Bir gün hatırlıyorum, bileklerimde ve parmak uçlarımda küçük kesikler vardı. Tanrıdan özür dilemek yerine, "neden bana bunları yaşatıyorsun, neden sadece ben, ben sana ne yaptım?" diye isyan etmiştim.

Babamdan gelen şiddetli bir sesi hatırlıyorum. Yüzümde bütün parmak izlerini bıraktığı o sesi... İsyan ettiğim, şirk koştuğum için o günden sonra bir hafta konuşmamıştık.

Babam.

Kalbimdeki bir diğer yalnızlığım babamdı. Tanrı beni bu defa babamın yanına göndermedi. Onun yanına sürüklenmedi zihnim.

Babamı anlatacak kadar anım yoktu ama babamla kurduğum hayallerim çoktu her zaman. Mesela bir anı sorsalar lunapark derdim, ama bir hayal sorsalar babamla bir tek lunaparkta eğlenmek derdim.

Şimdi ise tanrı beni buraya, bu küçük yalnızca bana ait odaya bırakmıştı. Kapı hızlıca tıklandı ve "hâlâ hazır değilsin misin Revân?" dedi Elif.

Her zaman en hızlı ben hazırlanırdım ama düşüncelerim tam anlamıyla hiç bir zaman hazır değildi.

"Hazırım, gelebilirsin." Kapıyı hızlıca açtı ve bana hayal kırıklığı yaşamak istemezcesine baktı.

Elif benim sayılı arkadaşlarımdandı. Dostum diyebileceğim tek insan denebilirdi.
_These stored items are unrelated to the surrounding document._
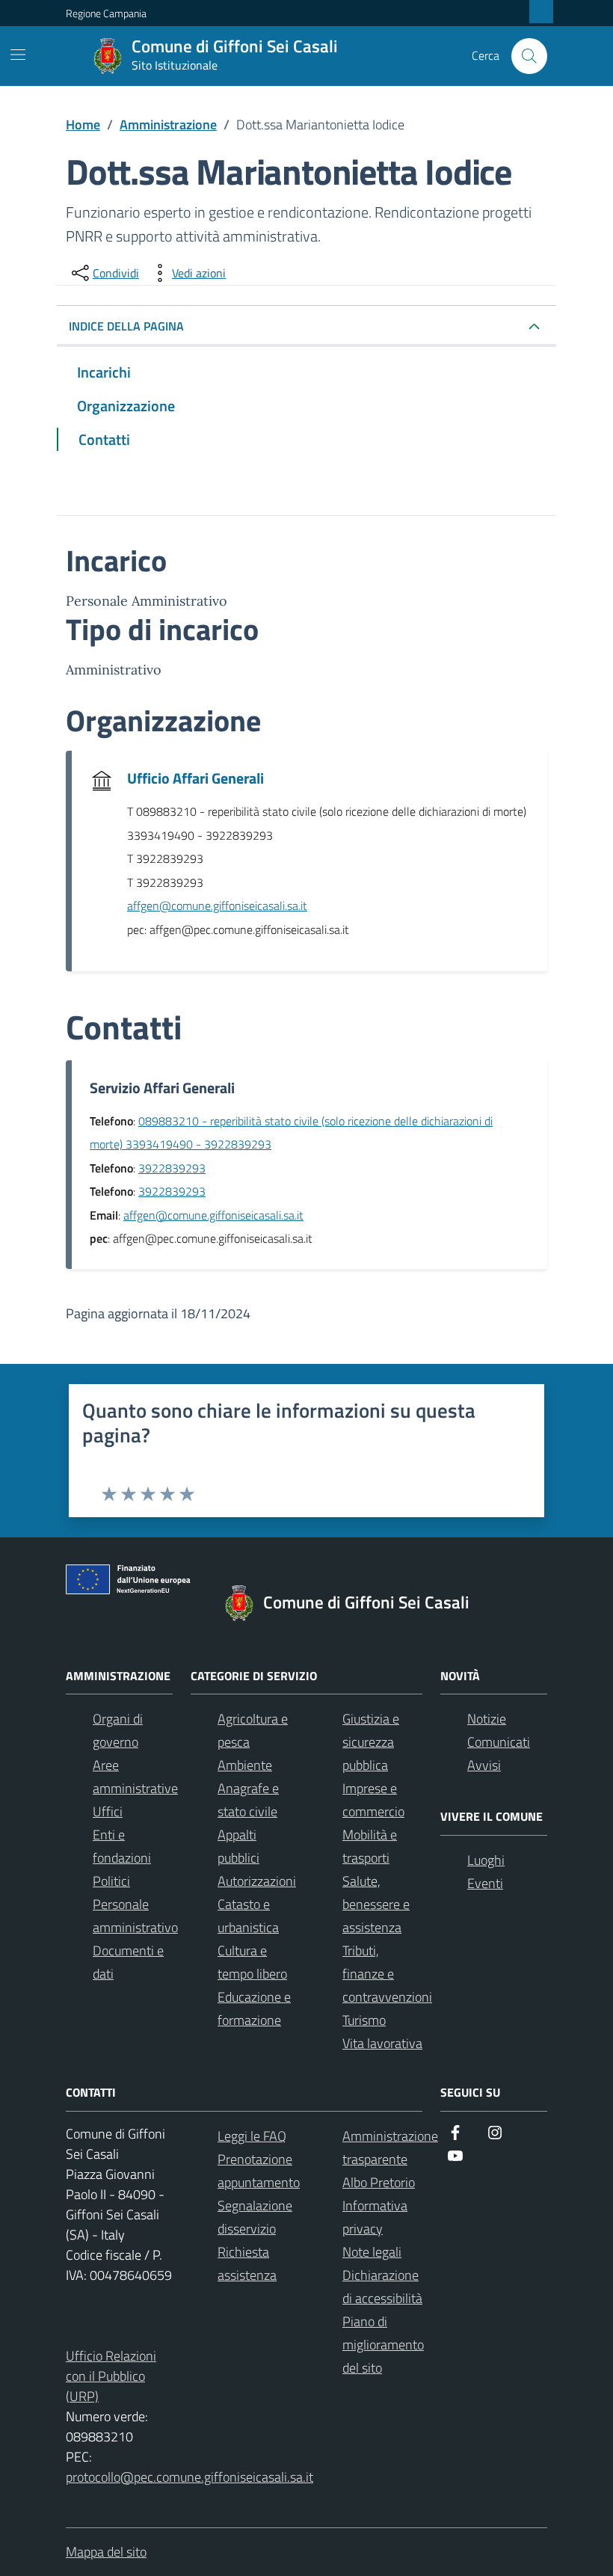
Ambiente (245, 1765)
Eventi (485, 1883)
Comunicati (498, 1742)
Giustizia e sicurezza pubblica (370, 1742)
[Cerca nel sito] (529, 56)
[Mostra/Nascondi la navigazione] (18, 55)
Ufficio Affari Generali (195, 778)
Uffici (108, 1811)
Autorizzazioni (257, 1881)
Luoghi (486, 1860)
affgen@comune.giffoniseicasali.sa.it (217, 905)
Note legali (371, 2252)
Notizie (486, 1719)
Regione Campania (106, 13)
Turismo (364, 2020)
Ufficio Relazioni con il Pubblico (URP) (111, 2376)
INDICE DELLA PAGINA (126, 326)
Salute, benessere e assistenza (376, 1904)
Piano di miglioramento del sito (383, 2344)
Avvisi (484, 1765)
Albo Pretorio (378, 2182)
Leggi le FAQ (252, 2136)
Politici (111, 1881)
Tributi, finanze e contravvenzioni (387, 1973)
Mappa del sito (106, 2552)
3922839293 (172, 1168)
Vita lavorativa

Ailelerimiz dosttu ve bu sayede biz de kaynaşmıştık. Bana göre daha neşeliydi ve biraz.. deliydi sanırım. Hayatı uçlarda yaşıyordu.

Çok zıt karakterlerimiz olsa da beni hep anlamaya çalıştığı için anlaşabiliyorduk. Ben pek konuşmadığım için, empati duygumu daha çok kullanıp düşünmeye daha çok vakit ayırıyordum. En sevdiğim yanımızda buydu.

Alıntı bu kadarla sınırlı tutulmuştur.